- **Provided entries**
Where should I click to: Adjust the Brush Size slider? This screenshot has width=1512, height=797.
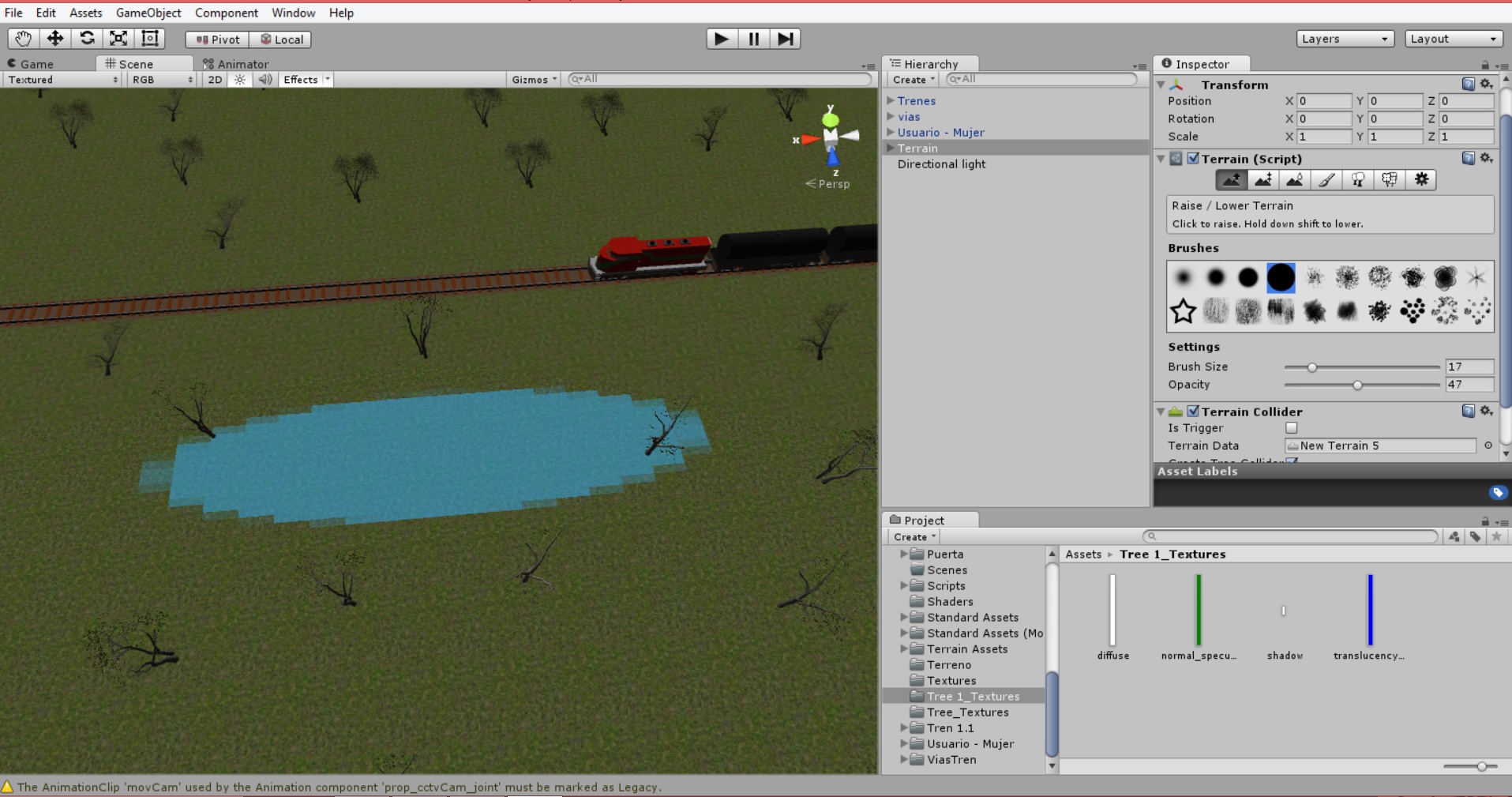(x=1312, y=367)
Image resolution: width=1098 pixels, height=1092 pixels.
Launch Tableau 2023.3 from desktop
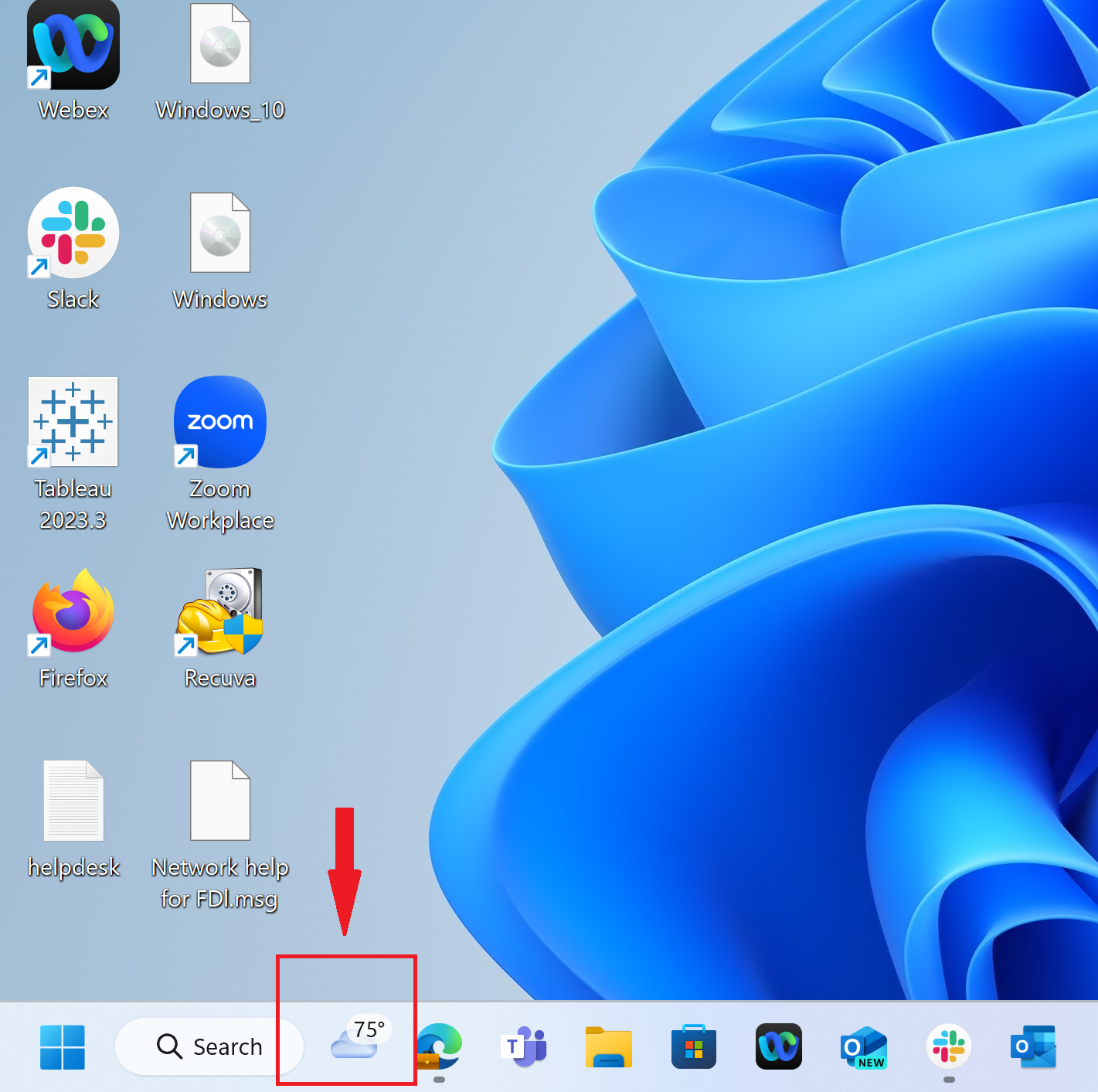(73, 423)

- **Exercise requirements**
Apart from the pictures, all of the data should be repeated exactly.

- **Expected answer**
Where should I click to: Adjust the Brush Size slider? This screenshot has width=1512, height=797.
(x=1312, y=367)
Image resolution: width=1098 pixels, height=1092 pixels.
Launch Tableau 2023.3 from desktop
(73, 423)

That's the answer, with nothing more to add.